See the Theory > Primitives > Hashing section for more of an explanation on hash functions in general, as well as the specifics of hash functions friendly to the arithmetic circuit.

Hashing

As a preface, in general you can assume more inputs to make the computation of your hash more expensive both in Zero Knowledge constraints and in EVM gas. There is also an increased cost to multiple rounds of hash function/ template calls compared to a one-shot hash with multiple inputs.

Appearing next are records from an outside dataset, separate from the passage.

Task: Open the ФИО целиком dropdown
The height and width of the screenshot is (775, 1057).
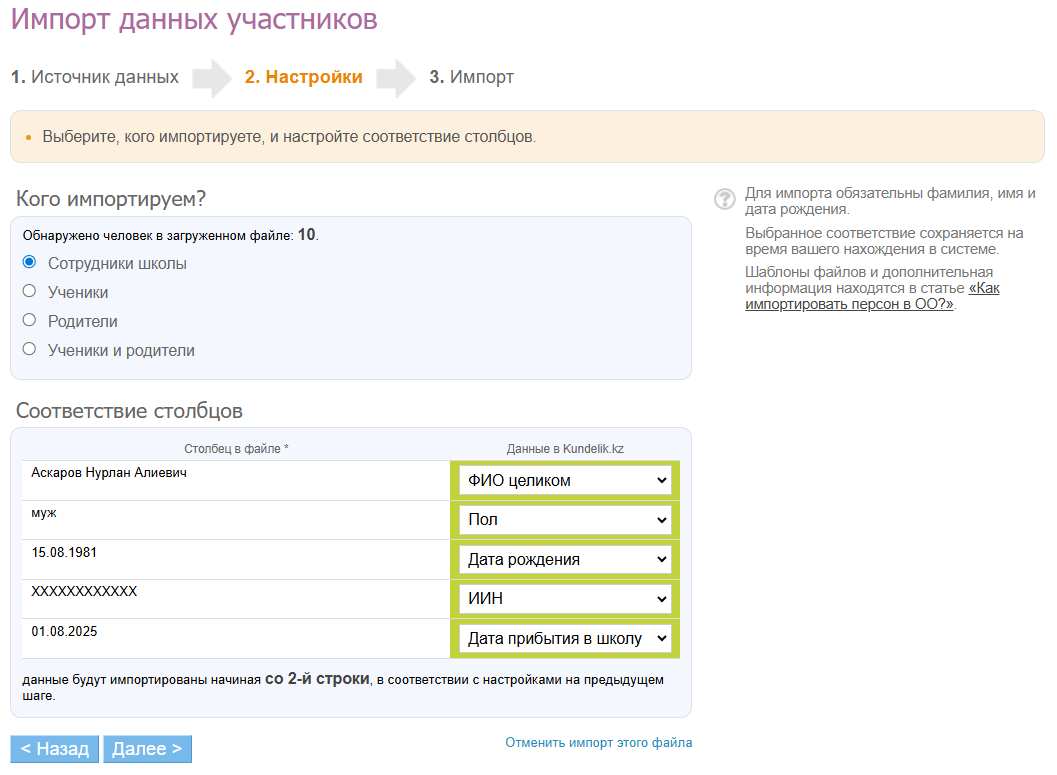Action: [x=565, y=480]
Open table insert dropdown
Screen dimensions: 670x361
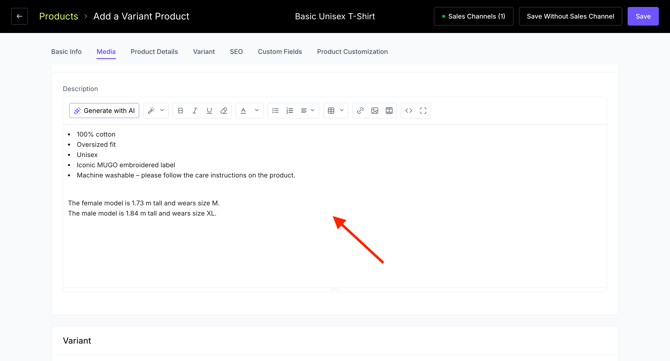(x=335, y=111)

You most likely have seen the equivalent of Circom's "Hello World" on their official docs:

pragma circom 2.0.0;

/*This circuit template checks that c is the multiplication of a and b.*/  

template Multiplier2 () {  

   // Declaration of signals.  
   signal input a;  
   signal input b;  
   signal output c;  

   // Constraints.  
   c <== a * b;  
}

This circuit may seem absolutely pointless without any experience. However, as a black box hashing is little more than a irreversible function to deterministically obscure data using math.

Put even simpler, pretend that the operation a * b is our hash function.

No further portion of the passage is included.